The issues from the outset of his quest for the presidency more than 15 years ago have been the need to establish a Spartan attitude toward domestic concerns and a tough posture towards the outside world; and analytical search for enlightened solutions has never marked the former California Governor's policymaking. The supply-side rhetoric of 1980, along with his proclamation of a new mandate for governing America, were supposed themselves to be solutions for the grave social problems facing the nation. A word from the people, a word from the President, and the final O.K. from Wall Street were all that was needed to get America on its track.
Cuts in welfare assistance and legal aid for the poor, pensions for the elderly and disabled, and school lunches for elementary school students have all been sanctioned as part of the effort to trim the fat out of the federal budget. Reagan and an acquiescent Congress did more this summer to change the direction of federal public assistance policy than most who voted for him thought possible, but Wall Street needs a lot more out of the cut budget to be convinced that it might be balanced and inflation controlled.
Since the reductions won't come out of the defense budget, they will have to be scraped from an assortment of entitlement and welfare programs, as the President announced in a nationally-televised speech Thursday night. But Republican Congressional leaders have warned Reagan that further cuts in domestic government spending, especially an encroachment onto slated social security payments, will anger their constituents, and may create strong opposition in the legislature. We can only wait to see if any opponents of these further Reagan proposals can overcome the inertia that has set in since their upsets of the summer.

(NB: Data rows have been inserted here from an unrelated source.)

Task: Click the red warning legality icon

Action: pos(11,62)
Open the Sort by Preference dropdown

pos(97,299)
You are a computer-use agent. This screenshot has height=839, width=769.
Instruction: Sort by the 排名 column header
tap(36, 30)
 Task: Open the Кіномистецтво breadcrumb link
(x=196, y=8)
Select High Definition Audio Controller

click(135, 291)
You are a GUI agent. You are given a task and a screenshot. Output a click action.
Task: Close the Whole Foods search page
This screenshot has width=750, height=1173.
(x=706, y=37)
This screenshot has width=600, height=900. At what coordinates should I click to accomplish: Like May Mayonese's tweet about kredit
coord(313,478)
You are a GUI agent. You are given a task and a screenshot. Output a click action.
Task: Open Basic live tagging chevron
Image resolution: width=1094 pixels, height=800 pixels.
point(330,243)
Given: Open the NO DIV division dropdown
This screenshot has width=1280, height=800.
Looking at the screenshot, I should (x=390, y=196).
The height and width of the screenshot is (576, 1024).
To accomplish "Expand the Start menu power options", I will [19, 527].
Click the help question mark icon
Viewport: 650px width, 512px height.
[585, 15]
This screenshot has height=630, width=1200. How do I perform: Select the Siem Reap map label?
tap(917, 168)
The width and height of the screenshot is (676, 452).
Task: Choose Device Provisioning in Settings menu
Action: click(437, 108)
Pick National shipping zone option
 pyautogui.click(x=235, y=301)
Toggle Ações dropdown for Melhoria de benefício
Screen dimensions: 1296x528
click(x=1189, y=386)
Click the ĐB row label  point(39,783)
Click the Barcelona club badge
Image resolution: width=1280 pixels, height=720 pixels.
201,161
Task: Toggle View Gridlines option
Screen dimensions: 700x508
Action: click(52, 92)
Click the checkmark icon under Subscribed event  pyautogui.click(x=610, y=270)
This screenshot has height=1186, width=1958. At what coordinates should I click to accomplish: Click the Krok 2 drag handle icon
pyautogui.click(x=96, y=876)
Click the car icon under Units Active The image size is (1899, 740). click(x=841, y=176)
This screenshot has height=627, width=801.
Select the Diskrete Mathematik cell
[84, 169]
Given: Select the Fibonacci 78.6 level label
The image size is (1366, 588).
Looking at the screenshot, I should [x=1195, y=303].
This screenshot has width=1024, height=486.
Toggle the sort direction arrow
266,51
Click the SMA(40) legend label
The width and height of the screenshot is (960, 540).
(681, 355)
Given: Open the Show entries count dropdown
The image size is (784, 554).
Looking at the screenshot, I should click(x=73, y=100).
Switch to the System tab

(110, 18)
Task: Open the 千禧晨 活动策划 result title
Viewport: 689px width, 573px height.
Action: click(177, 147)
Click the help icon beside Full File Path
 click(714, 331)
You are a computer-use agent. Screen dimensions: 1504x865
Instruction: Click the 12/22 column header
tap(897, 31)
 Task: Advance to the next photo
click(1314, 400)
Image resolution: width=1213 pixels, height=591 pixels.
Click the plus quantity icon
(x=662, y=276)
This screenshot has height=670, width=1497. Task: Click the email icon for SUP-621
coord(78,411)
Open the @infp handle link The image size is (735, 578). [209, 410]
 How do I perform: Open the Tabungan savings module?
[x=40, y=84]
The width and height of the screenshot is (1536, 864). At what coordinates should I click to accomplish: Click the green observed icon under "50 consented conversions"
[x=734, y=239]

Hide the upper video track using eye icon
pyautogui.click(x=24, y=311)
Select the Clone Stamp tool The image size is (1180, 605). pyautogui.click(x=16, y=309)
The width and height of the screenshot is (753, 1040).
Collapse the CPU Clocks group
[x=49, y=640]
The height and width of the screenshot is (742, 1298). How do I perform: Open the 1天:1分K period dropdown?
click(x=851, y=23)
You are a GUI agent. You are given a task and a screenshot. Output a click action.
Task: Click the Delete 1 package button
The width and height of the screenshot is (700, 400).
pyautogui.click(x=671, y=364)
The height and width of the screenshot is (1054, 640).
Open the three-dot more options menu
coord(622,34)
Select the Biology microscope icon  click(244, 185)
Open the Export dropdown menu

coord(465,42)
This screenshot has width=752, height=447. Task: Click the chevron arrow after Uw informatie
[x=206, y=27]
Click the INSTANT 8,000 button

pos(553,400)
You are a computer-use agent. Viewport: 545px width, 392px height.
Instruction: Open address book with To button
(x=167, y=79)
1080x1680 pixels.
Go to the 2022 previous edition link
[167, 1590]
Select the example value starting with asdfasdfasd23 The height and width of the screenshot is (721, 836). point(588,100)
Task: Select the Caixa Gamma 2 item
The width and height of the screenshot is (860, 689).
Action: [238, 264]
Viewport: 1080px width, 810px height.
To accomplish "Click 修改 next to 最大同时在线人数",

THE MEANING OF THESE EVENTS is obvious. Reagan convinced enough people that he had the answer to America's economic troubles to win the 1980 presidential election. A lot of voters who saw through the blue smoke of his supply-side policies thought he would be better than Carter anyway, supposing that Reagan's actions as president would be more moderate than his rhetoric. But he fooled them all, keeping all of the many campaign promises to dismantle federal programs, slash taxes and increase military expenditures. Reagan has had his pound of flesh. Now Wall Street wants blood.